New findings disclose mechanisms that control Rb2/p130 gene expression in lung cancer cells

Despite innumerable studies on lung cancer, many aspects of the disease have yet to be understood, including the role played by the retinoblastoma-related protein Rb2/p130 in the evolution of the disease.

In a new study, researchers from the Sbarro Health Research Organization Center for Biotechnology Research (SHRO), a cancer, cardiovascular and diabetes research center located in the College of Science and Technology at Temple University in Philadelphia, PA, and at the University of Siena in Siena, Italy examined mechanisms that control Rb2/p130 gene expression in lung fibroblasts and characterize the effects of Rb2/p130 deregulation on the proliferative features of lung cancer cells. Most importantly, their findings reveal why the gene is expressed differently in small and nonsmall lung cancer cells.

The study was funded by SHRO and the Human Health Foundation, a nonprofit biomedical research organization in Terni, Italy. It was published in Molecular Cancer Research.

The new findings disclose the mechanism controlling Rb2/p130 gene expression in lung cells, and that involve two relatively new proteins, CCCTC-binding factor (CTCF) and BORIS (CTCF-paralogue).
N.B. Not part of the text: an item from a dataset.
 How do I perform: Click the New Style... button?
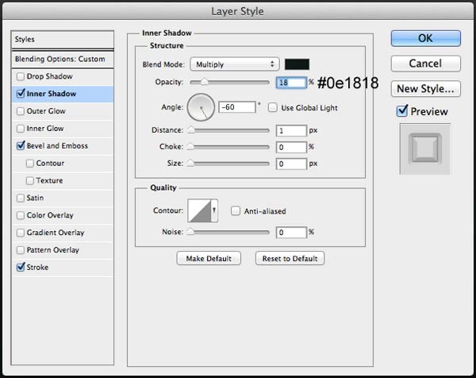point(425,89)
"Our research shows that CTCF and BORIS directly regulate Rb2/p130 gene expression in lung cells," says Marcella Macaluso, Ph.D., one of the authors of the study. "We observed that in small lung cancer cells Rb2/p130 exhibits low expression levels, while in non- small lung cancer cells it is overexpressed compared to normal lung cells. However, until now, there were insufficient and conflicting data that did not allow us to precisely link the deregulated expression of Rb2/p130 in lung cancer cells with the genetic mutation of this gene. This study finally disclosed the mechanism and the players controlling Rb2/p130 expression, and these findings have the high potential to provide important information for understanding the proliferative and antiproliferative signals triggered by Rb2/p130."

Also, the research shows that Rb2/p130 is engaged in a complex network of interactions with DNA methyltransferases (DNMTs) and other proteins, including CTCF and BORIS, that are involved in the epigenetic control of chromatin organization and transcription. This complex network of proteins seems to regulate cellular senescence - or aging -- that is a potent anti-cancer mechanism.

"Our studies may provide new insights into the molecular pathways that that are active and correlated to Rb2/p130 expression, new biomarkers for an early diagnosis of lung cancer and/or predictive factors to determine the effect on tumor treatments and insights into the development of therapies based upon clinical modulation of Rb2/p130, CTCF and/or BORIS expression," says Dr. Macaluso.

Future studies are planned to study and decisively dissect the multiple functions of Rb2/p130 in non-small and small cell lung cancer.